=== Data listing ===

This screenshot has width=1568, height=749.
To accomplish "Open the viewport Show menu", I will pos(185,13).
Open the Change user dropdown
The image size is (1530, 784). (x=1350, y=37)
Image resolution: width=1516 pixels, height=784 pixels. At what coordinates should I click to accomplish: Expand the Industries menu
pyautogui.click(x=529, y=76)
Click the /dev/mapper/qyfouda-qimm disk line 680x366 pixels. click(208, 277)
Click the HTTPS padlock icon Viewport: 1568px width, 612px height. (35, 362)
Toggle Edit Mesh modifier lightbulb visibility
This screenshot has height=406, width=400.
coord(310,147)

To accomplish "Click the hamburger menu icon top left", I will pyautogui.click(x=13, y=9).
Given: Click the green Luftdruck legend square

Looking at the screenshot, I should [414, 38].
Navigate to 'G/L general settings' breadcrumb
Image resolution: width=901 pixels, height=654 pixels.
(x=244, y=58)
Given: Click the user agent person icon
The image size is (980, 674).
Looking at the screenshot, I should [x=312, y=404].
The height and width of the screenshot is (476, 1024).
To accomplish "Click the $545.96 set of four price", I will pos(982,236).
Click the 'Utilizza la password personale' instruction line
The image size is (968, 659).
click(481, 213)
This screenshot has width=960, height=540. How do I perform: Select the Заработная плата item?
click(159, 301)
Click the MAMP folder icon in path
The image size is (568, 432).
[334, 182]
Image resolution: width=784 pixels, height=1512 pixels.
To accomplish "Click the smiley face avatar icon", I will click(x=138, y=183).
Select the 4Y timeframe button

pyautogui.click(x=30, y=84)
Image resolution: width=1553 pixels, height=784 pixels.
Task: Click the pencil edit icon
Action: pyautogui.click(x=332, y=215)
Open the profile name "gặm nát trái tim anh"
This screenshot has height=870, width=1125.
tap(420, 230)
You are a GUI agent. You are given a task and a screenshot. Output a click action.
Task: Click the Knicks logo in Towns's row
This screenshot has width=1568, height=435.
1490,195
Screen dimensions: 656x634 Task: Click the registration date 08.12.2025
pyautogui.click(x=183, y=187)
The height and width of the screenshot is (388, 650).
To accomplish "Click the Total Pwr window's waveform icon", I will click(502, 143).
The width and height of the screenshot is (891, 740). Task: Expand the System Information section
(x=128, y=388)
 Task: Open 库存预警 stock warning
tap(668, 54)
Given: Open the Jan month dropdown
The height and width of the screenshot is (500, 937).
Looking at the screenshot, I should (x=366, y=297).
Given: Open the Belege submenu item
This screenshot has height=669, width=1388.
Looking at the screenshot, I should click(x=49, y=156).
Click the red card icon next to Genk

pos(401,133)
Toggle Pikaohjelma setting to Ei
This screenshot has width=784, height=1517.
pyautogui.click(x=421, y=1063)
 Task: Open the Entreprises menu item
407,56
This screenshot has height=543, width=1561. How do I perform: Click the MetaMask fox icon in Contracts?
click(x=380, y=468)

===

Task requirements: Restate the data in full so that no line differs from the original.

Problem solution:
This screenshot has width=1568, height=749.
To accomplish "Open the viewport Show menu", I will pos(185,13).
Open the Change user dropdown
The image size is (1530, 784). (x=1350, y=37)
Image resolution: width=1516 pixels, height=784 pixels. At what coordinates should I click to accomplish: Expand the Industries menu
pyautogui.click(x=529, y=76)
Click the /dev/mapper/qyfouda-qimm disk line 680x366 pixels. click(208, 277)
Click the HTTPS padlock icon Viewport: 1568px width, 612px height. (35, 362)
Toggle Edit Mesh modifier lightbulb visibility
This screenshot has height=406, width=400.
coord(310,147)

To accomplish "Click the hamburger menu icon top left", I will pyautogui.click(x=13, y=9).
Given: Click the green Luftdruck legend square

Looking at the screenshot, I should [414, 38].
Navigate to 'G/L general settings' breadcrumb
Image resolution: width=901 pixels, height=654 pixels.
(x=244, y=58)
Given: Click the user agent person icon
The image size is (980, 674).
Looking at the screenshot, I should [x=312, y=404].
The height and width of the screenshot is (476, 1024).
To accomplish "Click the $545.96 set of four price", I will pos(982,236).
Click the 'Utilizza la password personale' instruction line
The image size is (968, 659).
click(481, 213)
This screenshot has width=960, height=540. How do I perform: Select the Заработная плата item?
click(159, 301)
Click the MAMP folder icon in path
The image size is (568, 432).
[334, 182]
Image resolution: width=784 pixels, height=1512 pixels.
To accomplish "Click the smiley face avatar icon", I will click(x=138, y=183).
Select the 4Y timeframe button

pyautogui.click(x=30, y=84)
Image resolution: width=1553 pixels, height=784 pixels.
Task: Click the pencil edit icon
Action: pyautogui.click(x=332, y=215)
Open the profile name "gặm nát trái tim anh"
This screenshot has height=870, width=1125.
tap(420, 230)
You are a GUI agent. You are given a task and a screenshot. Output a click action.
Task: Click the Knicks logo in Towns's row
This screenshot has width=1568, height=435.
1490,195
Screen dimensions: 656x634 Task: Click the registration date 08.12.2025
pyautogui.click(x=183, y=187)
The height and width of the screenshot is (388, 650).
To accomplish "Click the Total Pwr window's waveform icon", I will click(502, 143).
The width and height of the screenshot is (891, 740). Task: Expand the System Information section
(x=128, y=388)
 Task: Open 库存预警 stock warning
tap(668, 54)
Given: Open the Jan month dropdown
The height and width of the screenshot is (500, 937).
Looking at the screenshot, I should (x=366, y=297).
Given: Open the Belege submenu item
This screenshot has height=669, width=1388.
Looking at the screenshot, I should click(x=49, y=156).
Click the red card icon next to Genk

pos(401,133)
Toggle Pikaohjelma setting to Ei
This screenshot has width=784, height=1517.
pyautogui.click(x=421, y=1063)
 Task: Open the Entreprises menu item
407,56
This screenshot has height=543, width=1561. How do I perform: Click the MetaMask fox icon in Contracts?
click(x=380, y=468)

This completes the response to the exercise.